The next thing I heard was my mother on the phone with Uncle Jimmy.
“Hospital…… Hurry……..”
Thirty minutes later, I was sitting on an examination table in a doctor’s office. I heard the doctor say to my mother something that sounded like romantic fever.
He had looked into my throat using one of those tongue depressors that are about the size of a wooden spoon, asked me to say “AH,” and then looked away. My throat was sore from having 20 pounds of frozen snow shoved down my throat an hour before. He grabbed my head and twisted it around. “Does this hurt?” he asked. “Yes,” I replied (an hour earlier a 140 pound girl had been sitting on it). He pulled my arm. “Does this hurt?” he asked. “Yes,” I replied (an hour earlier a 110 pound high school girl had wrenched her beanie out of my hand.) He pulled my legs. “Does this hurt?” he asked. “Yes, ouch,” I replied (an hour earlier two high school girls had lifted me up by my legs and stuffed 100 pounds of ice up my pants.)
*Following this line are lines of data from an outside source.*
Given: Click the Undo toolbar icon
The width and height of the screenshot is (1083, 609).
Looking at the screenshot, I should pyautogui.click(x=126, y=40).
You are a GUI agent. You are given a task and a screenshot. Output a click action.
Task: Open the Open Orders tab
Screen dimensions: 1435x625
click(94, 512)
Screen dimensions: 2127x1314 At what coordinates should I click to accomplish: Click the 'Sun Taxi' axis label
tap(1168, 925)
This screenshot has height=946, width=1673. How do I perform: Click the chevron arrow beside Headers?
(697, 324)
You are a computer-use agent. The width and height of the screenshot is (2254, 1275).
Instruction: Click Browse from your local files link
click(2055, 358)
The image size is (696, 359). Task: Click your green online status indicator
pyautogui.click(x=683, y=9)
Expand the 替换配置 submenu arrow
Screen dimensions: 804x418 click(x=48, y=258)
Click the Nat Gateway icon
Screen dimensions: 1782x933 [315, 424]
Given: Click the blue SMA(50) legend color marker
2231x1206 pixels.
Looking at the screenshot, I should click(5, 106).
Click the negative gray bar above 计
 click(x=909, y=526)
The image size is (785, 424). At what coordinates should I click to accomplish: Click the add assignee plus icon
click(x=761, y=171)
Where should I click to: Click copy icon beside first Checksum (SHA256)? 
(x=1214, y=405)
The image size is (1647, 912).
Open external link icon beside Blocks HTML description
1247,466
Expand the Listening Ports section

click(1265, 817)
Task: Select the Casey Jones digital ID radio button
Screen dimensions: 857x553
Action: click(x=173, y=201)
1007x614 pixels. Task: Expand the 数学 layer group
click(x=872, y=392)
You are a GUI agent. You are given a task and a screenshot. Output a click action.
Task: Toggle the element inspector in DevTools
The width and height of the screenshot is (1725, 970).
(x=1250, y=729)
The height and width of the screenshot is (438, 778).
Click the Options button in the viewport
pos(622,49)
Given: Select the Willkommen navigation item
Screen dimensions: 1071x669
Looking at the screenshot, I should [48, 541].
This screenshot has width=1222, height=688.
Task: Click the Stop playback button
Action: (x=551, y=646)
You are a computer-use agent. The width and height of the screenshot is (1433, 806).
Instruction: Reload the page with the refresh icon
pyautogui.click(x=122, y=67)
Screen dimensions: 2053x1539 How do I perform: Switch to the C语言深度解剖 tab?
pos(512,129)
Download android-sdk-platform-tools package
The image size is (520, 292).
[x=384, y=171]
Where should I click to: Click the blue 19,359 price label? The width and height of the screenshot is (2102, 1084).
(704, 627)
Mind you, this was a time in American history when parents were more afraid of polio than they were of the Communists and fluoride. So, I could tell immediately by the look on my mother’s face that she was thinking “polio.” She seemed relieved when the doctor told her it was only romantic fever.
While a nurse was giving me 500,000 units of penicillin in the ass, I heard the doctor say to my mother, “heart damage….. complete bed rest…… no school…….. strep throat…… only time will tell……”
For the next six months, I lay on the sofa at home, listening to a radio that my father had brought me home from a local furniture store where he worked. It had a built-in record player, and to this day I can sing the songs that I listened to over and over and over as I recovered from romantic fever. I had learned to read at age four, and so my mother assured me that I would be able to start second grade in the fall with my classmates.
My friends came to visit me often after school, my parents having assured their parents that romantic fever was not contagious but a side effect of an untreated strep infection. Rita was not allowed to visit and I never saw her again. Nor did I ever see again either of the two girls who had given me a beating and romantic fever.
For years, I checked the box on medical intake forms indicating that I had had rheumatic fever when I was a child.